The Department of Water Resources operates and maintains the State Water Project, provides dam safety and flood control and inspection services, assists local water districts in water management and water conservation planning, and plans for future statewide water needs.
Mayor Villiaragosa unveils his water strategy plan; bloggers react
Posted by: Maven on May 16, 2008 at 5:54 amFrom the Department of Water and Power, this press release:
Unveiling a plan to ensure water continues to flow in Los Angeles despite a worsening outlook, Mayor Antonio Villaraigosa today laid out a long-term strategy for the City to meet an expected growth in water demand over the next 20 years with aggressive conservation and an unprecedented water recycling program. “LA’s future depends on our willingness to adopt an ethic of sustainability.
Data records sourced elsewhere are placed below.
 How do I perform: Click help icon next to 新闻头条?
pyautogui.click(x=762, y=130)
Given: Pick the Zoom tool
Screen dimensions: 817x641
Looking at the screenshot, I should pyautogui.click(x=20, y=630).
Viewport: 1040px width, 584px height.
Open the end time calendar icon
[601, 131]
If we don’t commit ourselves to conserving and recycling water, we will tap ourselves out,” said Mayor Villaraigosa. “This plan makes a basic promise to our kids: We are going to recycle and conserve enough water to meet 100% of new demand.”
By 2030, the population of Los Angeles is expected to jump by 500,000 people, according to the Southern California Association of Governments, pushing up water demand in the City by 100,000 acre-feet per year, or 15 percent.
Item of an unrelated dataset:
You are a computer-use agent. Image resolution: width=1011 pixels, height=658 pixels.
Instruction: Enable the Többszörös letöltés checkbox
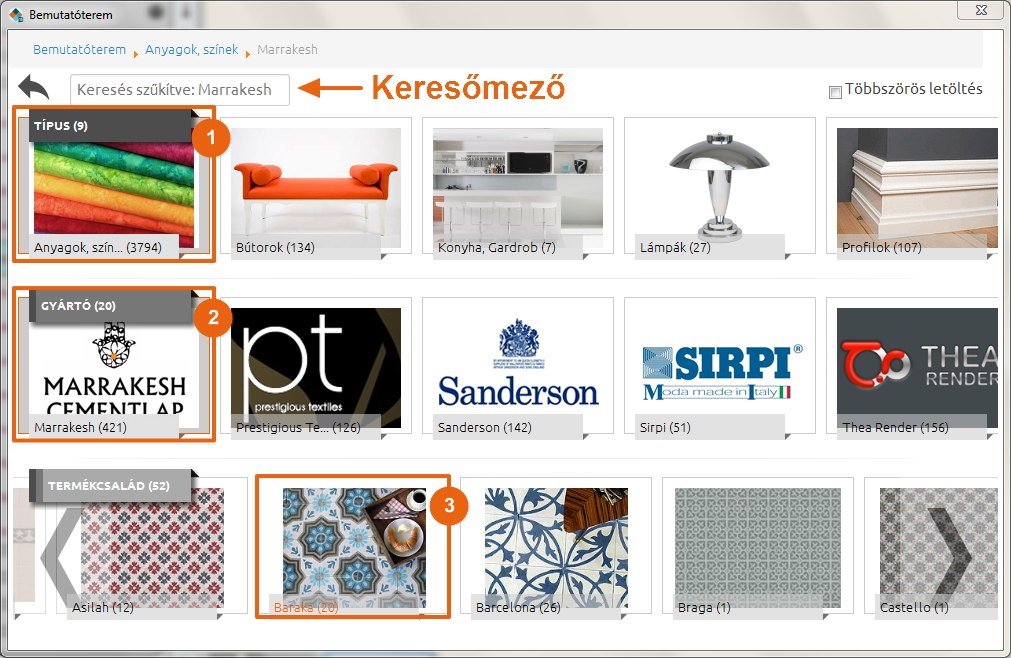835,92
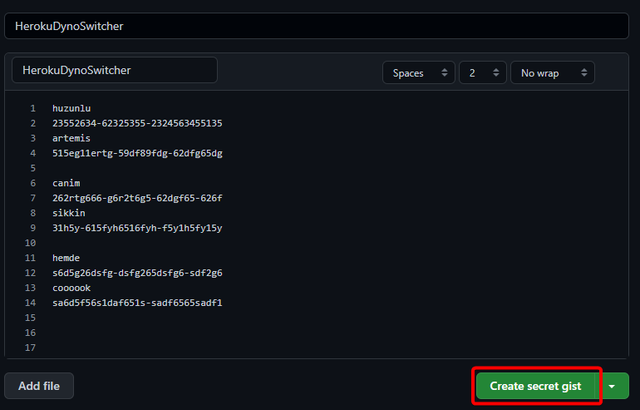Click the line starting with 262rtg666

(137, 198)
The plan calls for the first real enforcement of City water restrictions since the early 1990s, dishing penalties to residents who water lawns during prohibited hours and restaurants that serve water to customers who have not requested it. On the technology side, the plan – “Securing LA’s Water Supply” – shifts the City’s focus from promoting efficient indoor plumbing to the outdoors, where Angeleno families use 30-40 percent of their water. Laying out a series of incentives for businesses and families to reduce water use, the plan introduces a new program to distribute free “smart sprinklers” to every home in Los Angeles.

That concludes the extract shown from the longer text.